Fewer and District 10 Supervisor Shamann Walton, a co-sponsor of the ordinance, both voted in support of it, as did the other committee member, gay District 8 Supervisor Rafael Mandelman. While the city is facing budget deficits due to the COVID-19 pandemic, Mandelman said he nonetheless supports finding the money to institute the ordinance.

"Our budget is a zero sum affair. We increase our allocations $6 or $7 million for one thing, we have to find that money somewhere else," said Mandelman. "All that being said, I believe this is an important thing to do. We will have to find an additional $7 million a year to make this happen, or perhaps it will be less."

Fewer, who is leaving the board in early January, asked to be added as a sponsor of the legislation and said she wished Haney had moved it forward sooner during her time as budget chair. She advised whomever takes on the position in 2021 should be able to find the needed funding in the budget.

"It is not a radical idea that people only spend 30% on rent," said Fewer. "It should be standard for everyone in San Francisco, but especially for our most vulnerable and low-income people."

Seven supervisors are now official co-sponsors, meaning Haney already has the votes needed to ensure the ordinance's passage by the full board. The ordinance allows for the city to institute the rent cap change by October 1, 2023, but both Haney and Fewer said they hoped it would be enacted sooner than that.

Forcing the tenants, most of whom are disabled and people of color, to continue to pay more for their rents "is cruel," said Haney.

"If we want to keep tenants housed, we need a 30% standard for every tenant," said Haney. "This will make an immediate difference in people's lives."

Anne Quaintance told the panel that she has seen firsthand how the rent issue impacts tenants in buildings overseen by Conard House since becoming CEO and executive director of the agency in July.

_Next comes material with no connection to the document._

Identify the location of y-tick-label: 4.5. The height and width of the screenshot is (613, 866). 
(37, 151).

It has been housing people since the 1960s, so a number of its tenants live in buildings where they must pay more than 30% of their income toward their rent.

"A lot of us are aware of this rent issue. It is the most critical issue for residents at Conard House," said Quaintance. "It is why people sometimes can't stay at Conard House. If something significant comes up for them they may have to choose to go back on the street rather than stay in supportive housing."

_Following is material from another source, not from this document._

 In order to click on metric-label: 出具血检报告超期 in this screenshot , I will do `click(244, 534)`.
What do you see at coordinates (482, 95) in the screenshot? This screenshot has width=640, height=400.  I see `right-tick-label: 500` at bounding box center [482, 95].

As the Bay Area Reported noted last week, many of the tenants who will be helped by the rent reduction are LGBTQ. Most are living off of $1,000 or less a month, so paying $500 each month in rent leaves them very little leftover to pay for food, health care and other necessities.

Adriana Kin Romero, 50, a transgender woman who lives at Casa Quezada, a 52-unit supportive housing site for formerly homeless individuals in San Francisco's Mission district, saw her rent decrease this summer because of the funding Haney had secured.

"I am paying less rent now, which is really good especially with the COVID. It really helps. Me and all my neighbors worried about the rent," Romero had told the B.A.R.

A number of LGBTQ leaders are supporting Haney's legislation and are a part of the #30RightNow Coalition. One of the organizing conveners is Jordan Davis, a transgender resident of an SRO unit who went on a hunger strike to bring attention to the issue. She told the panel Wednesday it was "long overdue" for the city to set rents for all supportive housing sites at 30% of tenants' income.

"We really need this. We really need the rent relief," said Davis.

Doug Gary, who co-leads Delivering Innovation in Supportive Housing (DISH), which provides 570 units of supportive housing in the city, and the Supportive Housing Providers Network, has already seen the positive impact on his agency's tenants who saw their rent payments drop due to the budget allocation Haney was able to secure.

Enacting it for all tenants will be an "economic game changer for tenants," said Gary, a gay married father who is one of the members of the #30RightNow Coalition.